Imagine that the average human psyche is full of emotions and desires that scream for satisfying answers. Imagine the human psyche is often willing to ignore the weaknesses and incoherencies of the answers as long as those answers, to some degree, address the needs of the human psyche. Imagining such is not very difficult. We all recognize our own inappropriate willingness to ignore problematic answers as long as those answers make life more tolerable or enjoyable. It takes real effort to raise ourselves above our emotions and desires, and to commit to believing only those proposed answers that meet proper standards of honest inquiry. One of the most difficult things to admit in the context of ignorance is that we don’t know. We feel that having no answer for perplexing questions about life is intolerable, and that we must default to some answer, usually the most emotionally accommodating answer regardless of its lack of validation.
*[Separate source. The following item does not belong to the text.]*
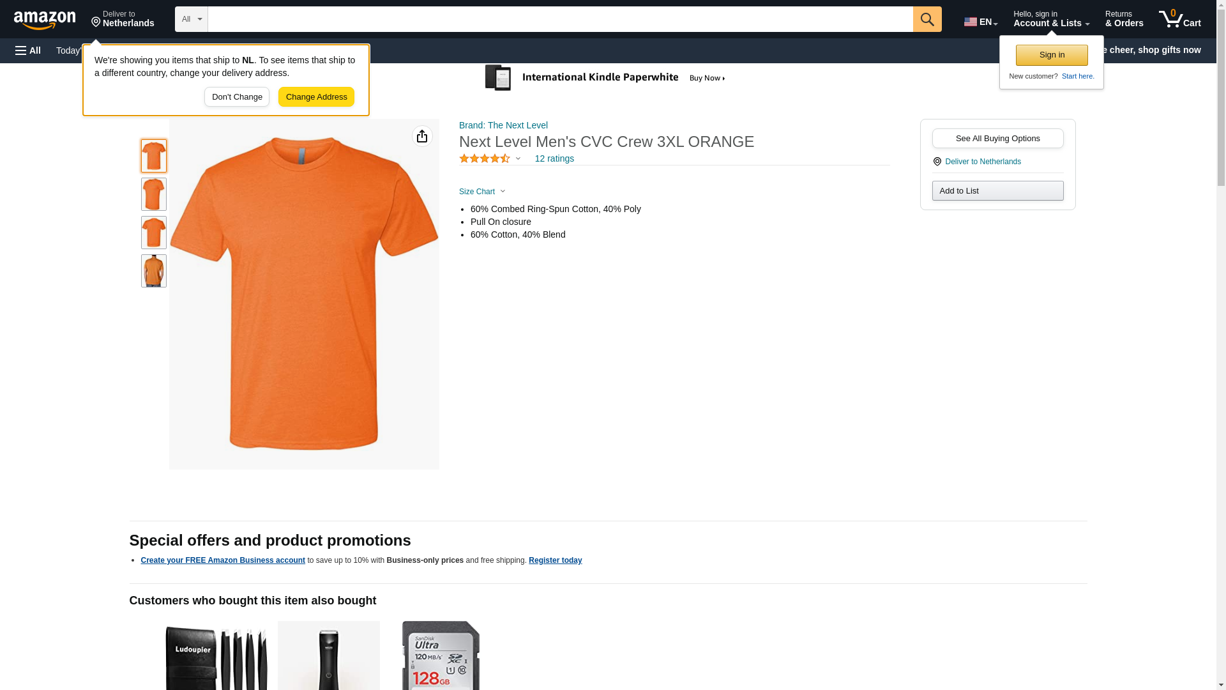Open the share icon on product image
The width and height of the screenshot is (1226, 690).
click(x=422, y=136)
Is this intellectually honest? Should not the honest seeker, in spite of the allure of the emotionally satisfying answers most religions offer, refrain from believing anything beyond the degree to which the degree of the evidence warrants? Isn’t defaulting to belief in a God intrinsically dishonest, a dishonesty strongly encouraged by the force of our human emotions?
Let’s imagine there is no objective purpose and meaning in life. For many, a world without objective purpose and meaning is emotionally intolerable. Many assume that the intensity of their deep desire for objective meaning and purpose is indicative that such meaning and purpose must exist for life to be worth living.
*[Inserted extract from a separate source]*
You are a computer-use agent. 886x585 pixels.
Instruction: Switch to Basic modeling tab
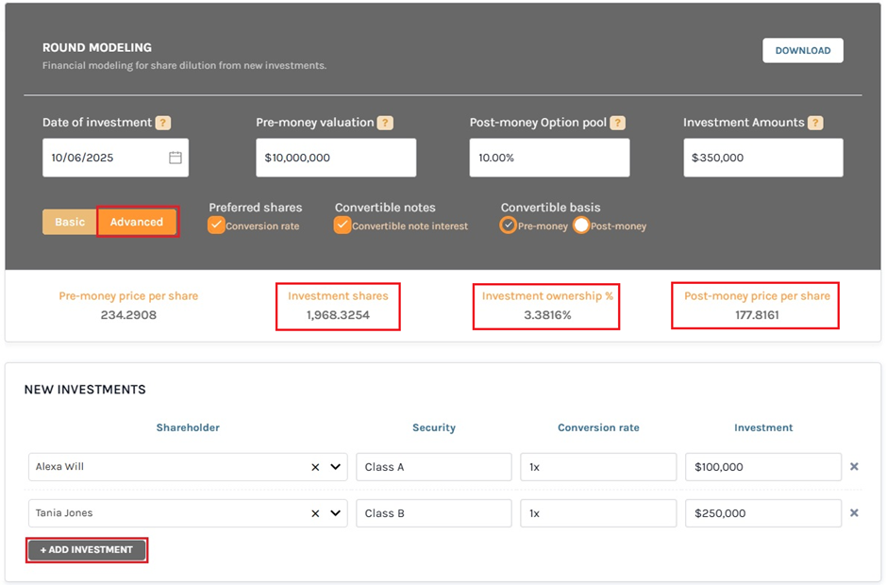(x=70, y=222)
Yet we all recognize that this is a flawed perspective. Deep down, we understand that the truth of a proposed answer is in no way dependent upon our emotional satisfaction with that answer.
Let’s imagine we have no answer for the existence of suffering in the world. Saying we don’t know is quite emotionally unsatisfying. Many humans would rather have an invented answer to the question of suffering than to honestly admit they don’t know. The concept of the Christian God provides an satisfying answer to nearly every perplexing or frightful thought we might have. And belief in the Christian God avoids the emotional torment of not having the answers to these nagging questions.
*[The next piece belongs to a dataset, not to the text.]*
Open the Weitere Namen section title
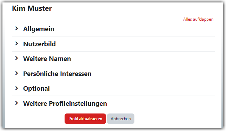The height and width of the screenshot is (131, 226). tap(47, 58)
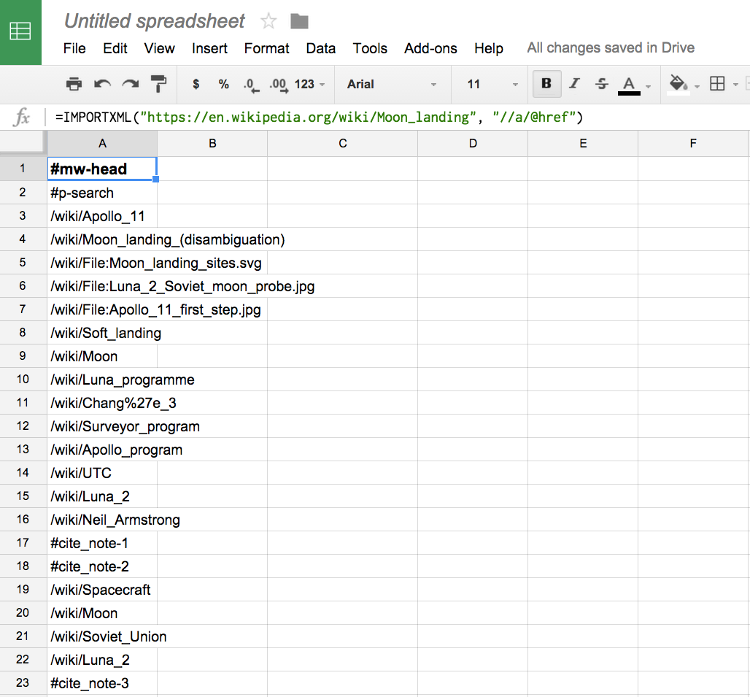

Yet we clearly recognize that such a disposition is an intrinsically dishonest approach to finding truth. Truth is not dependent upon the degree of emotional satisfaction it offers. The honest seeker is willing to follow the evidence or lack of evidence into accepting the most emotionally unpalatable answers or absence of answers.
(See also #24.)
Wherever humans believe truth is best verified by the degree of emotional satisfaction it promises, there the most creative (though dishonest) humans can simply fabricate a religion with answers that maximized emotional satisfaction, and can easily herd humans into belief in that religion. Christians can easily think of other religions that have done this. Has not also Christianity?